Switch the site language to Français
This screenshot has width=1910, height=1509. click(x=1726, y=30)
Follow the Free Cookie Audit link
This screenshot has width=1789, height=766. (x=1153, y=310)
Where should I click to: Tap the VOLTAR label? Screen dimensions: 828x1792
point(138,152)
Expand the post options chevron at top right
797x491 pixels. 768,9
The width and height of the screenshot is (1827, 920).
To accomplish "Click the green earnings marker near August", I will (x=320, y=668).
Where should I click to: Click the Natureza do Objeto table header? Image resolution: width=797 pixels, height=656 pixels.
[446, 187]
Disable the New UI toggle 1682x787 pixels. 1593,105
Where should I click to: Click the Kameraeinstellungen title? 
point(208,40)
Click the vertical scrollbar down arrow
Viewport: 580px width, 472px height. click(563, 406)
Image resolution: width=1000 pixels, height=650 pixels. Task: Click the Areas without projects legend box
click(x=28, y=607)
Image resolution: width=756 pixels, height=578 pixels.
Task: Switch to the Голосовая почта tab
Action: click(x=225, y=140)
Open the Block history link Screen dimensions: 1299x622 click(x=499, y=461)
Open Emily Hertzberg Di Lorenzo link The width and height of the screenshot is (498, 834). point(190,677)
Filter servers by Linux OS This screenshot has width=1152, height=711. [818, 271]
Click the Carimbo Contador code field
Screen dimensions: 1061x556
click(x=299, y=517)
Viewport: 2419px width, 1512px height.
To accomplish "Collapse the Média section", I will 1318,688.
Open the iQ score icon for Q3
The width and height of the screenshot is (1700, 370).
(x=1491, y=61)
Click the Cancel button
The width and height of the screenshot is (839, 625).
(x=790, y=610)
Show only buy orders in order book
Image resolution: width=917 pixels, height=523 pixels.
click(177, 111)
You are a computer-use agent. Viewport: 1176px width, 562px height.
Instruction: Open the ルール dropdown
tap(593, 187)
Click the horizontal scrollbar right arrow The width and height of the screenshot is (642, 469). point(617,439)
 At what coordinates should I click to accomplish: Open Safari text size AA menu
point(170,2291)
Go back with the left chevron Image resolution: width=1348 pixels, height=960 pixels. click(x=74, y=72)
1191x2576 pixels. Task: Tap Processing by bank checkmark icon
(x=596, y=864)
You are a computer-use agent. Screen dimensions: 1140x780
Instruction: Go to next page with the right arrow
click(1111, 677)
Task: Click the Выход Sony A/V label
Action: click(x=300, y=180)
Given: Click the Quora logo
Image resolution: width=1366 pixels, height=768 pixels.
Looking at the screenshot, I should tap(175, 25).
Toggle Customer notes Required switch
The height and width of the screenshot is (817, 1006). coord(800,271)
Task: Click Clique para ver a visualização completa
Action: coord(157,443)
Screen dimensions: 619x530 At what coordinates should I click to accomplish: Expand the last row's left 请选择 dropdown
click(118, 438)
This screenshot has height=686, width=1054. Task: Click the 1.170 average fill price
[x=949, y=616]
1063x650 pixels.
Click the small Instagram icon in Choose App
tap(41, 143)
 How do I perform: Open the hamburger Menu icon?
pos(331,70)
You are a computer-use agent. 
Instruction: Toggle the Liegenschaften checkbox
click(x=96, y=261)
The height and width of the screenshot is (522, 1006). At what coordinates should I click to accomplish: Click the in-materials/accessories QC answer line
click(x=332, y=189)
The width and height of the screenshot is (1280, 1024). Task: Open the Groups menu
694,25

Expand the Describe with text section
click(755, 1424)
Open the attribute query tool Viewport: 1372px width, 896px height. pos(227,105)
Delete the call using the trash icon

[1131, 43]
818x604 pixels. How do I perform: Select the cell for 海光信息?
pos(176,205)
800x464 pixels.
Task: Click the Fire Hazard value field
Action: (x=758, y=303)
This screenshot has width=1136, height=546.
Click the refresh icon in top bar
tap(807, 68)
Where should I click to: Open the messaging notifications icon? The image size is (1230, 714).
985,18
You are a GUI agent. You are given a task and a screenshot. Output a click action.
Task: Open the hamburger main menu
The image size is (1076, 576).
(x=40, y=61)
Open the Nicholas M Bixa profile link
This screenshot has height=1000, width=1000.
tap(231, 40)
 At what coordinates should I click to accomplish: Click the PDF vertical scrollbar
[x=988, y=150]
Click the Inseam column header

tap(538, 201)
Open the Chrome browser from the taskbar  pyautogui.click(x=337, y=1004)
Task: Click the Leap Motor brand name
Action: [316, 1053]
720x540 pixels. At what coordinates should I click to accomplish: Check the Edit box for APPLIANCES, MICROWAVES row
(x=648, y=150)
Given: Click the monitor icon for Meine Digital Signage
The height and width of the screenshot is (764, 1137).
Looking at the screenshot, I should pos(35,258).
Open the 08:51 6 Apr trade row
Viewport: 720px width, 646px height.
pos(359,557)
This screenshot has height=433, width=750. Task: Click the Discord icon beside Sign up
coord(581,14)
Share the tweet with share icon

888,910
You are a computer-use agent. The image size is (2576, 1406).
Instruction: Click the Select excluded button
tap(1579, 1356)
--- --- ---
§ **How to complete this task**
Copy out every line from the material above in which the word "will" appears.

§ **Solution to the exercise**
To accomplish "Click the green earnings marker near August", I will (x=320, y=668).
To accomplish "Collapse the Média section", I will 1318,688.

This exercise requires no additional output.